If I didn't do science what would I do? Oh, you know, given how accidental it was that I did science. It was totally accidental. I wandered into this long path that I've written about. I could have done anything.

What I would want to do, that's a different story than what I might have done. I could easily become a lawyer. I remember the time I took the LSATs and thought about being a lawyer. I'd be a very good lawyer. I'd be miserable. I'd just be absolutely miserable.

My wife, you know, is an attorney. She and I have discussed it. I'd be afraid I'd be just terrible because the thing is I'd have all the argument and passion but without caring about it.

I'm a fighter, but I wouldn't be fighting about anything that mattered. That would be terrible. Fighting about hollow things would be just terrible. So I have no idea. I have no idea.

I knew I didn't want to be a pure mathematician because it wasn't social enough. It wasn't interactive enough. You know, for me who is a passionate arguer, pure mathematics just didn't do it and I didn't know what I wanted to do. That's how I wandered through these different careers. I stumbled into biology. Whatever it would have been, it would have been very social. It would have been somewhat quantitative and based on reasoning. I'm just really happy- that my brother suggested I get into this. That David Botstein, you know, came along at the right moment. That Jim invited me to Cold Spring Harbor for the '86 symposium.

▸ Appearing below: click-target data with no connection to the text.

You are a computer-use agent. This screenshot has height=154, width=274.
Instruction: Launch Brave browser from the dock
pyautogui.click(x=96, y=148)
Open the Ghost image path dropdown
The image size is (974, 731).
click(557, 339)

People talk about evolution. Stephen Gould writes about contingency and evolution and how, you know, the result today is the result of all these little random events. They didn't have to happen this way. They weren't absolutely determined. My entire life is a testament to the contingency theory here.

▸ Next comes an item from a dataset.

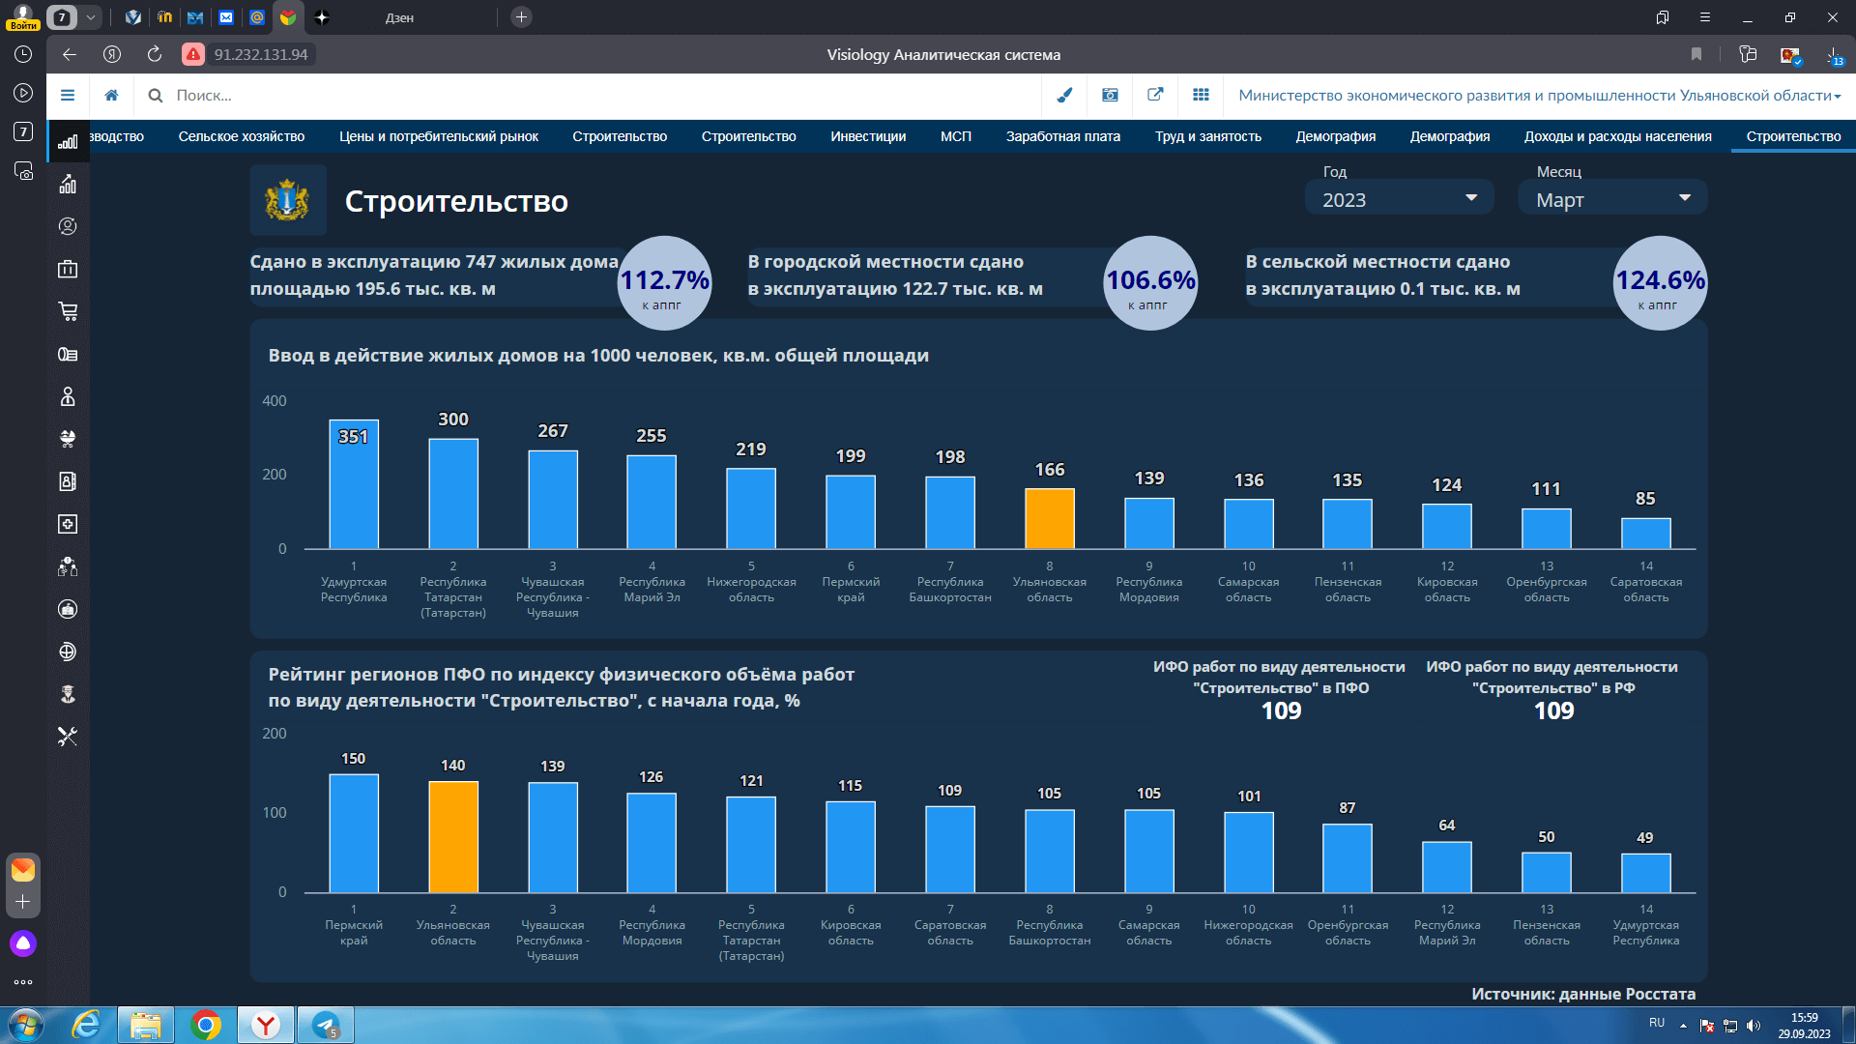Viewport: 1856px width, 1044px height.
Task: Open dashboard in new window icon
Action: tap(1155, 95)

Eric Lander earned his A.B. in mathematics from Princeton University (1978) and D.Phil. in mathematics as a Rhodes Scholar at Oxford University (1981).

He first came to the Whitehead Institute as a Whitehead Fellow in 1986, while still an assistant professor of managerial economics at the Harvard Business School and is currently Director of the Whitehead Center for Genome Research and Professor of Biology at MIT. As director of the Whitehead Center for Genome Research, Dr Lander has been one of the principal leaders of the Human Genome Project, contributing 30 percent of the total sequence of the human genome and developing and making freely available many of the key tools used in modern mammalian genomics.

He is a member of the National Academy of Sciences and the American Academy of Arts & Sciences and has been awarded the Beckman Prize for Lab Automation, the Chiron Prize for Biotechnology, and the Gairdner Award for his outstanding contribution to genomic research.

Lander has attended every human genome meeting at CSHL. At the request of Jim Watson, Lander gave his first lecture at the 1986 CSHL symposium on the Molecular Biology of Homo Sapiens.